Niceness
is breaking out in South Carolina Baptist churches. I pray the rest of the
Southern Baptist Convention is not next.
Who
can be against niceness? Well, me—if being nice precludes telling the Gospel
truth about the sinful condition of humanity and the eternal destination of
those who remain in their sin, and if niceness means pastors must set aside—
even for just a day—their prophetic role to their church members.
While
Florida Baptist churches are being encouraged June 1 to pray for rain in
response to our statewide drought and wildfire danger, many South Carolina
churches will be observing “Say Something Nice Sunday” (SSNS). The movement
started two years ago at First Baptist Church in Charleston, S.C., and has
widened to include various churches in Charleston County, including the
Charleston Baptist Association, the Charleston Atlantic Presbytery
(Presbyterian Church USA), and the Cooperative Baptist Fellowship of South
Carolina, according to a news release by Mitch Carnell, a longtime member of
First Baptist Charleston and a communications expert.
Carnell
also reports a 2007 South Carolina Baptist Convention resolution, “Unity in the
Body of Christ,” supported the goals of SSNS. In fact, the resolution doesn’t
actually call for a special Sunday and merely “proclaim[s] our intent to foster
a climate of Christian communication that brings honor to our Lord through encouragement
and love.” Carnell says the SCBC will be asked in November to make the first
Sunday of June SSNS, and a resolution has been proposed to the Southern Baptist
Convention.
Why
fear churches resolving to be nice for one Sunday of the year?
SSNS
“will be different from all of the Sundays that have preceded it. It will be a
friendlier, more cheerful and more affirming day. Gone will be the rancor and
demeaning verbiage,” Carnell explained in a May 12 news release.

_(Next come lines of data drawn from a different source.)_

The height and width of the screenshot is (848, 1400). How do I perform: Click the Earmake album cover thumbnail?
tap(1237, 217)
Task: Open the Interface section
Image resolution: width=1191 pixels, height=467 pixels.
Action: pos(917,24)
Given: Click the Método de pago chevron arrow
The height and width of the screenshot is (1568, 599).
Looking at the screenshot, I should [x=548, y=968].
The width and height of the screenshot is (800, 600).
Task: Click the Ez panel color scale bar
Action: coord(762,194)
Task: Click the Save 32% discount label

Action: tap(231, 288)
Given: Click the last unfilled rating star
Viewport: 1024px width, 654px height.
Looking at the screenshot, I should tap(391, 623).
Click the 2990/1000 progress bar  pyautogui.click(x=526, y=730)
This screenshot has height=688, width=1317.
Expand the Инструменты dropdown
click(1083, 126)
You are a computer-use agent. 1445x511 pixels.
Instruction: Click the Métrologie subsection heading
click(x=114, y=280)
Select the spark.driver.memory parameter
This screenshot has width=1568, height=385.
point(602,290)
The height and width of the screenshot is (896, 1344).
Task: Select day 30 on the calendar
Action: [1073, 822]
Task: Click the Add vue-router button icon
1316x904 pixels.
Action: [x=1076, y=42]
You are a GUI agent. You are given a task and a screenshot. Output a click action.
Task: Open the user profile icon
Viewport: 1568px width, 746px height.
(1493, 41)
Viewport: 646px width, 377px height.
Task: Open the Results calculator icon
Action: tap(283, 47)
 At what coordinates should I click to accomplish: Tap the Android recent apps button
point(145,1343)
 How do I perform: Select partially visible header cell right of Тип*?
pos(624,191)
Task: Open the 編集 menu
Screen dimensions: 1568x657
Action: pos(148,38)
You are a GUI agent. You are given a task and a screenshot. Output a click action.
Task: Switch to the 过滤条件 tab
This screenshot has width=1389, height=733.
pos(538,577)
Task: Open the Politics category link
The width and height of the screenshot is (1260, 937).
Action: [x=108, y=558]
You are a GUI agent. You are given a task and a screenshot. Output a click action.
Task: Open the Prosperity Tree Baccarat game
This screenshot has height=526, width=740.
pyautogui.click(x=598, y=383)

“The congregation of First Baptist Church Charleston
wanted to change the negative tone of much of the Christian discourse. It
passed a resolution calling for at least one day when Christians would not say
anything derogatory toward any other Christian or Christian body, but instead
would say only nice things,” he said.
I
realize I run the risk of appearing to be mean spirited and belligerent by
opposing niceness. This editorial certainly wouldn’t be welcomed on SSNS.
Of
course, I do not oppose niceness. Nor do I disagree that too much Christian communication
is often harsh, unloving and not winsome.
Still, there is great danger in the desire to be nice
rather than “negative” in the spiritually perilous times in which we live. This
is no time to lose our prophetic nerve—which the world will always view as
“negative,” “derogatory,” and “demeaning verbiage”—when the signs are all
around us that our nation is speeding in its descent into unbiblical morality.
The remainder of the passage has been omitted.